Moonlight, Summer Moonlight
by Emily Bronte
'Tis moonlight, summer moonlight,
All soft and still and fair;
The solemn hour of midnight
Breathes sweet thoughts everywhere,
But most where trees are sending
Their breezy boughs on high,
Or stooping low are lending
A shelter from the sky.
And there in those wild bowers
A lovely form is laid;
Green grass and dew-steeped flowers
Wave gently round her head.
Bio note via http://writersalmanac.publicradio.org
Emily Bronte, born in Thornton, Yorkshire, England (1818) is the author of Wuthering Heights (1848), a story of love and tragedy set in the moors of Yorkshire.

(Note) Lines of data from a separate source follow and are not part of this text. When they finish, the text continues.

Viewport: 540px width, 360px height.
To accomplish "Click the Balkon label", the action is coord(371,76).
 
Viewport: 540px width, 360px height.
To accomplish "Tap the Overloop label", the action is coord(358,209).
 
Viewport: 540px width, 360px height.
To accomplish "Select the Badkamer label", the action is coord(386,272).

She was the fifth of six talented Bronte children born to parents who seemed to have had no literary interest themselves. Their mother died when Emily was two, and the children were pretty much left to their own devices. Their father was aloof and treated his children as intellectual equals. Other than that, he mostly ignored them. The Bronte children had only themselves for playmates.
Their house was bounded on two sides by the village graveyard. They became best friends with each other. All the Bronte children were avid readers and storytellers. They made up a mythical land called Gondal, and Emily made it the subject of many of her poems. She was shy and reclusive and whenever she left home she got homesick. She joined her three older sisters at a school for clergymen's children when she was six. In 1845, Charlotte found out that Emily had been writing poetry. Charlotte had also been secretly writing verse, and so had Anne. They published their joint work the next year. Instead of using their real names, they called it Poems by Currer, Ellis and Acton Bell. That book sold only two copies, but it paved the way for Charlotte's Jane Eyre (1846) and Emily's Wuthering Heights (1847) and Anne's Agnes Grey (1847).
Jane Eyre was an instant success, but Emily's book didn't get much attention until after she fell ill and died the next year, at age thirty. Charlotte wrote a preface for it explaining why it was better than her own Jane Eyre, and it became a classic.